Case Presentation: A 4-year-old girl presented for evaluation of right sided jaw swelling and dental pain for 2 months. She had seen several specialists including dentists, oral surgeons, and otolaryngologists and had been treated with antibiotics and steroids for presumed lymphadenitis with temporary improvement. However, she had return of daily pain that worsened during the day and has had night sweats for 1 week. She denied fever, fatigue, rashes, abdominal pain, nausea, vomiting, joint pain and swelling, recent travel, and exposure to tuberculosis. Her review of systems was positive for intermittent, non-bloody diarrhea for two months, complicated by multiple courses of antibiotics. She had a history of eczema but had otherwise been healthy. Physical exam was notable for marked facial asymmetry with tender right mandibular swelling and shotty cervical lymphadenopathy. Initial labs demonstrated normal blood counts and metabolic panel, CRP 11.5 (normal <10), and indeterminate QuantiFERON®-TB test. CT showed lamellar new bone formation around the majority of the right mandible and medial portion of the left mandible, consistent with chronic sclerosing osteomyelitis.
Biopsy of the right mandible demonstrated benign-appearing lamellar bone with osteoblastic rimming, fibrous medullary stroma with foci of neutrophils and plasma cells, without necrotic bone.
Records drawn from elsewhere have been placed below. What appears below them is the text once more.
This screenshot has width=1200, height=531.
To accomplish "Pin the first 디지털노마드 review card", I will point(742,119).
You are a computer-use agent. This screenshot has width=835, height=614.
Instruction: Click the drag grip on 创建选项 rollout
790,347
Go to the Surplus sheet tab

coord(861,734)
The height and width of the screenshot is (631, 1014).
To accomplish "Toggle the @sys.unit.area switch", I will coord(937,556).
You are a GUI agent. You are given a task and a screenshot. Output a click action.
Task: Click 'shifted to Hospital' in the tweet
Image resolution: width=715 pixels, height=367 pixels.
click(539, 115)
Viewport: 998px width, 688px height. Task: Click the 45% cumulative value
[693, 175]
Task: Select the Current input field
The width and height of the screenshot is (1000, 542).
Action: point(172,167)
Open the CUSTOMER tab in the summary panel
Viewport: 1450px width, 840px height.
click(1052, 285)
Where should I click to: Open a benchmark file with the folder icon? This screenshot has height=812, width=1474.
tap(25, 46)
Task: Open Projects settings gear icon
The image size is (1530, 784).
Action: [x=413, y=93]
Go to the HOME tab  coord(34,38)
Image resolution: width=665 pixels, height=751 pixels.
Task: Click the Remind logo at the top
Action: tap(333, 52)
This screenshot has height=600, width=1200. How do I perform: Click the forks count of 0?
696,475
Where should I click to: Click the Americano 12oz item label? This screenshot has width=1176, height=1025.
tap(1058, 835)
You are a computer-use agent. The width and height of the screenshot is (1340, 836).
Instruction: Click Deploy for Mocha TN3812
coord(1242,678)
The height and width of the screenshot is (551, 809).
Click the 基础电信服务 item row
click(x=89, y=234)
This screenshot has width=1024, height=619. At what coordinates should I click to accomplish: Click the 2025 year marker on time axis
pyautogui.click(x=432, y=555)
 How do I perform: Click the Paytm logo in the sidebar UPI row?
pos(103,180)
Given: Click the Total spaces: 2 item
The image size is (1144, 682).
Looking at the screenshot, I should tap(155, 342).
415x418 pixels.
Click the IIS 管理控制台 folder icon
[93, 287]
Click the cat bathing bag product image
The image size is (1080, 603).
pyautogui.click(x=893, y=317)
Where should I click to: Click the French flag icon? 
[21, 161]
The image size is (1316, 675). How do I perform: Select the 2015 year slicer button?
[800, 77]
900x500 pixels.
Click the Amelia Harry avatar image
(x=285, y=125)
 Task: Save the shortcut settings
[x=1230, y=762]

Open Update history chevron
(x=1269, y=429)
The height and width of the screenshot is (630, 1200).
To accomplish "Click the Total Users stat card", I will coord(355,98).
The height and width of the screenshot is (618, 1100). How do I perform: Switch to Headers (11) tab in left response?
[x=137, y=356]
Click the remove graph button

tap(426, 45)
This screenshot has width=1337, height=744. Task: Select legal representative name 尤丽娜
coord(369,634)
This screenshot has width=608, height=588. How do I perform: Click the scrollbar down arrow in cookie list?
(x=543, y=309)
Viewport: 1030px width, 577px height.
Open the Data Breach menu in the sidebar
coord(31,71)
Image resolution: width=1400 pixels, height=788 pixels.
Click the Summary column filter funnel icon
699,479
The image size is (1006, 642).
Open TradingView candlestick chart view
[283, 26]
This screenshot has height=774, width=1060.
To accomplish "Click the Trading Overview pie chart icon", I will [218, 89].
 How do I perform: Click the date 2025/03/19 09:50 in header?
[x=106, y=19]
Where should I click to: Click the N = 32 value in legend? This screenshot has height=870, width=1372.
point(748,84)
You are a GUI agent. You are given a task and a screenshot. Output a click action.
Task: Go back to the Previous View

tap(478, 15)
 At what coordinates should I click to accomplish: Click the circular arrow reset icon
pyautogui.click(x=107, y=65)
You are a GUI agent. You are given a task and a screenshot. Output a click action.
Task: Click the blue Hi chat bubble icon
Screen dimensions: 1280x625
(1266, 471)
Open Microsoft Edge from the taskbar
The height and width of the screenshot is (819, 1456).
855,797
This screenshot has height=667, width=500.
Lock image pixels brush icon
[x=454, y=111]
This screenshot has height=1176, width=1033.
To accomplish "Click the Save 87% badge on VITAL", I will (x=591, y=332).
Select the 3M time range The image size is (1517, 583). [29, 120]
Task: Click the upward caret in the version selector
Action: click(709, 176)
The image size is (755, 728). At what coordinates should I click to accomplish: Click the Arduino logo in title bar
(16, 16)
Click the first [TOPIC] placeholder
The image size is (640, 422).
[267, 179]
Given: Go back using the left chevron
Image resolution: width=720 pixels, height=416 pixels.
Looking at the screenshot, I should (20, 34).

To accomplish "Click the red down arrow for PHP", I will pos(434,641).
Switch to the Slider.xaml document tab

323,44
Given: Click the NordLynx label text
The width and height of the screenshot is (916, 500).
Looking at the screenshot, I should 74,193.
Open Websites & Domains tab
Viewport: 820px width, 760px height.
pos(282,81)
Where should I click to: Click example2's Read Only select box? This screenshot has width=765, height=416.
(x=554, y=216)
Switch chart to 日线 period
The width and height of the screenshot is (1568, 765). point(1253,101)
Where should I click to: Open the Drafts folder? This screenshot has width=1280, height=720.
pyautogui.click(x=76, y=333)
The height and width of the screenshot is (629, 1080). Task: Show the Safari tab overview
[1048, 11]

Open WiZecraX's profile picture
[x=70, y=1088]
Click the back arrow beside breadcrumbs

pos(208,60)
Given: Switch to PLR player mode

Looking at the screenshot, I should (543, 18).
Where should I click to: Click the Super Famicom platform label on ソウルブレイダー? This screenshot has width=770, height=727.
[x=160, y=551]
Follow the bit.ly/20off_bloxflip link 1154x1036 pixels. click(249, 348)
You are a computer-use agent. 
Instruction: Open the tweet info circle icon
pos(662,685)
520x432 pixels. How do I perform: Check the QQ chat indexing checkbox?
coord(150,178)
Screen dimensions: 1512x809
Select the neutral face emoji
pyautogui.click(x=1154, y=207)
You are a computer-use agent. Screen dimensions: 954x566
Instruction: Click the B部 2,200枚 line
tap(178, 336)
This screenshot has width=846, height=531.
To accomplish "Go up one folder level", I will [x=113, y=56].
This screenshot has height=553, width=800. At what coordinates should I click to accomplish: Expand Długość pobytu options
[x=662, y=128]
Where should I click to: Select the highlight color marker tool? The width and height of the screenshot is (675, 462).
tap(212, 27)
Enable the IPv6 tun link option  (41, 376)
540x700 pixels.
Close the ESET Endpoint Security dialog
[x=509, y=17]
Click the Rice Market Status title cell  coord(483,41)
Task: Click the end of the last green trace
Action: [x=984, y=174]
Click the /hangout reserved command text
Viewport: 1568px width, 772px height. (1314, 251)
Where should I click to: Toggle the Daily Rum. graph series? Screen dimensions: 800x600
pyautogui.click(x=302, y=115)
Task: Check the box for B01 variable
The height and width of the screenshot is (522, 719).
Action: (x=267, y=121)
Aerobic, anaerobic, fungal, and AFB cultures on the sample were negative.
She had two separate respiratory burst tests that were consistent with chronic granulomatous disease.Genetic testing was then sent, and the patient was homozygous for a known pathogenic mutation in NCF1. The patient has been started on prophylactic sulfamethoxazole/trimethoprim and itraconazole, and her diarrhea is currently being evaluated by pediatric gastroenterology.

Discussion: Chronic granulomatous disease (CGD) is a primary immunodeficiency that inhibits the ability of the respiratory burst in neutrophils through defects in one of any five subunits of the NADPH oxidase complex. CGD is inherited through CYBB on the X chromosome in approximately two thirds of cases, autosomal recessive mutations in NCF1 in ~20% of cases, and mutations in CYBA and NCF2, each representing 5% of cases. [1] The incidence of CGD in the United States and Europe is 1 in 200,000 to 1 in 250,000 live births. The autosomal recessive inheritance pattern is associated with less severe disease and older age of presentation [2], which is consistent with this patient’s disease course. Infections of the lung, skin, lymph nodes, and liver are the most common first manifestations of CGD.[3] Although impaired primary immunity is the most commonly identified phenotype of CGD, it is also associated with a hyperinflammatory state in the gastrointestinal and genitourinary tracts. [4,5] A recent case report described chronic recurrent multifocal osteomyelitis (CRMO) as a presenting illness for CGD that involved the long bones and was responsive to thalidomide in an 11 year old male. [6] However, no cases of CGD have been described with CRMO of the mandible as the initial presentation.

Conclusions: CRMO is a notoriously difficult diagnosis, requiring a confluence of tissue and diagnostic markers with clinical symptoms. As our laboratory initially attributed the patient’s partial oxidative burst to collection error, these patients may benefit from further genetic exploration of CGD as an underlying cause of CRMO.